THE DATA:
# # # # # # #

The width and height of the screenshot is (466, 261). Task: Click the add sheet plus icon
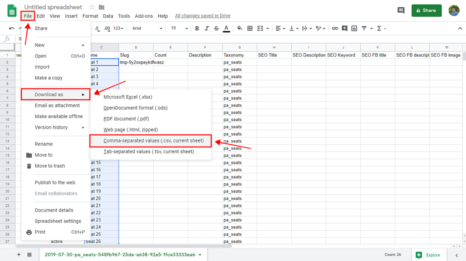(19, 255)
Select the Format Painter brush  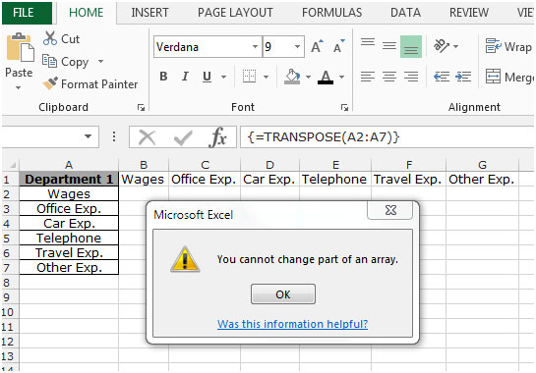tap(50, 83)
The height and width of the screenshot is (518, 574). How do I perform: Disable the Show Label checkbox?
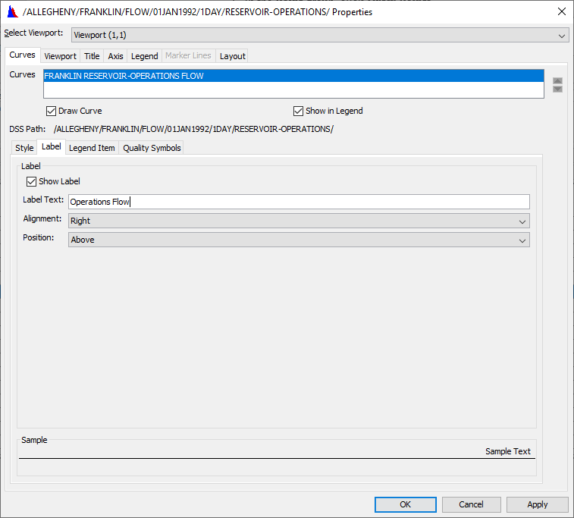tap(31, 181)
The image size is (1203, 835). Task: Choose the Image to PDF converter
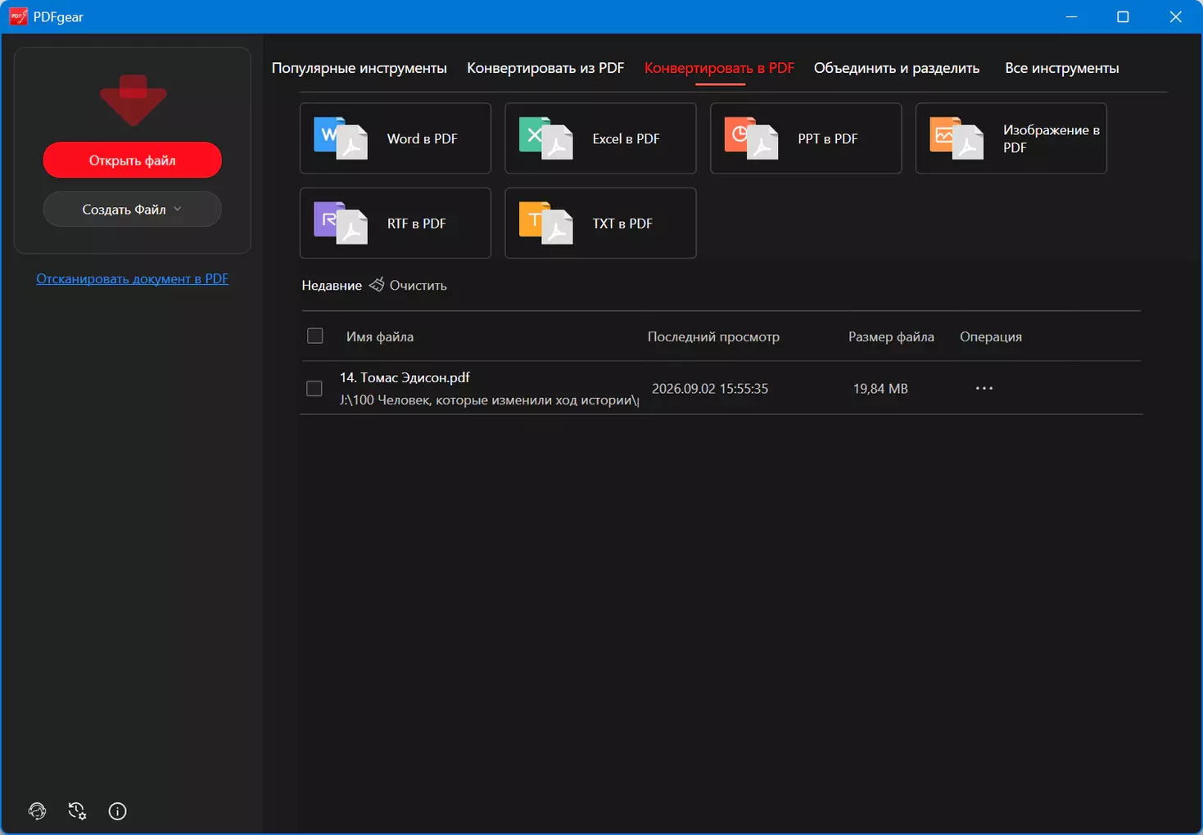[x=1011, y=138]
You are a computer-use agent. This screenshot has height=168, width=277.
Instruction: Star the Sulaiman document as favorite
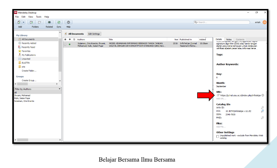click(65, 44)
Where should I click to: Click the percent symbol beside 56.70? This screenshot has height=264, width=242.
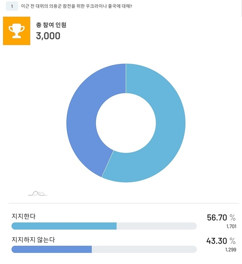(x=233, y=218)
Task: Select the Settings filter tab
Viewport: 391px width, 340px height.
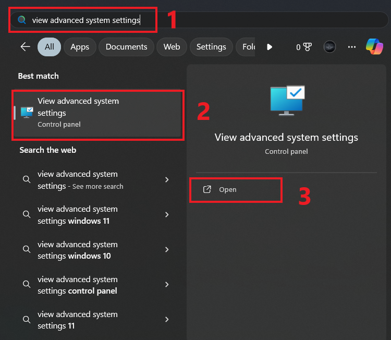Action: 211,47
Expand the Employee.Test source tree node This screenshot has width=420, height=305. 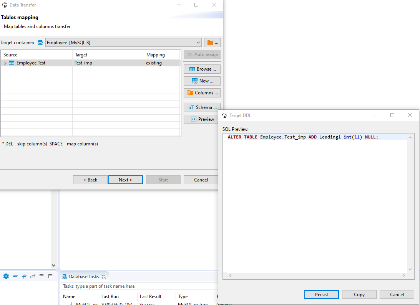click(4, 63)
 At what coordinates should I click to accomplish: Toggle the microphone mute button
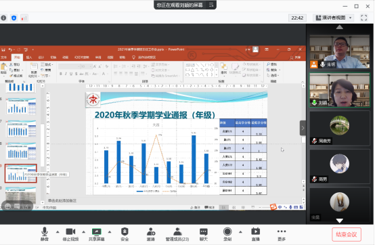45,231
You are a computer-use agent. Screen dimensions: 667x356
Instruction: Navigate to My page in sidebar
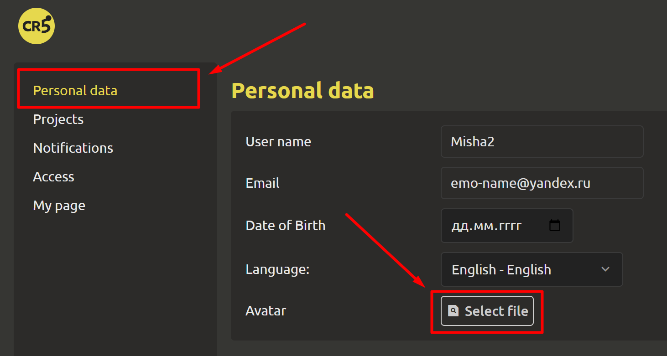[59, 205]
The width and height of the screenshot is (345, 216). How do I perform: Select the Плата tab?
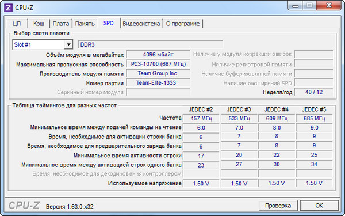61,24
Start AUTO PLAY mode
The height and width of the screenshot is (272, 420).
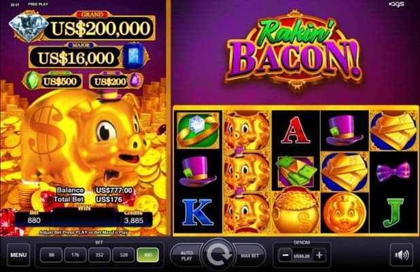(x=186, y=256)
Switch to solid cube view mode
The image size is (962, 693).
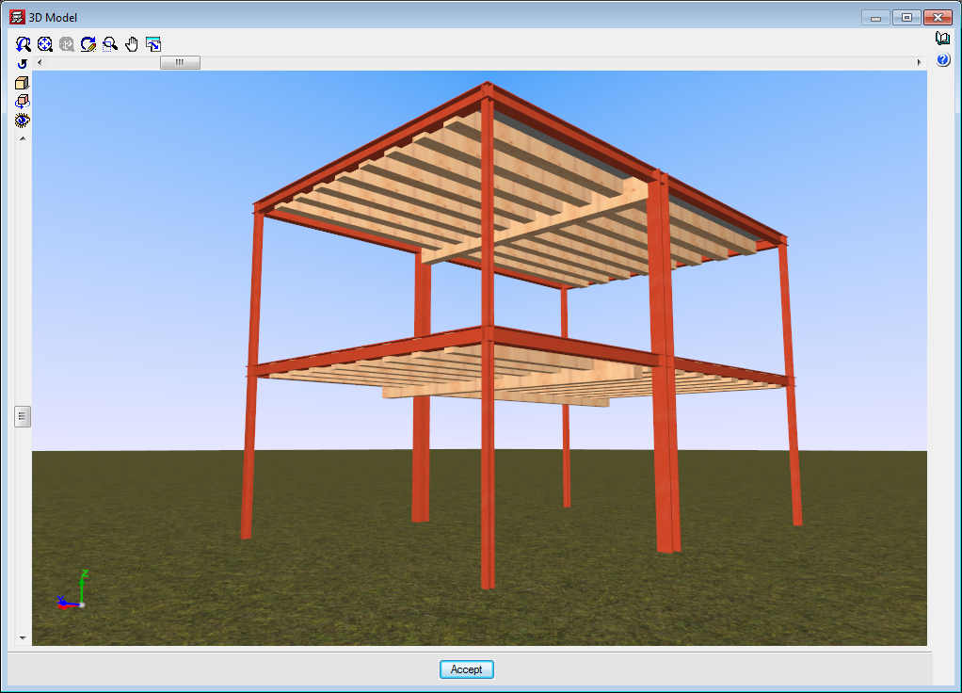tap(23, 83)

# # # # # # #

ACTIVITY: Restate the data exactly, though only from the line that contains "You are a computer-use agent. Screen" through its last line, both ends included and with the pictures left out.

TASK RESPONSE:
You are a computer-use agent. Screen dimensions: 667x356
Instruction: Navigate to My page in sidebar
[59, 205]
The width and height of the screenshot is (345, 216). How do I perform: Select the Плата tab?
61,24
Start AUTO PLAY mode
The height and width of the screenshot is (272, 420).
(x=186, y=256)
Switch to solid cube view mode
The image size is (962, 693).
tap(23, 83)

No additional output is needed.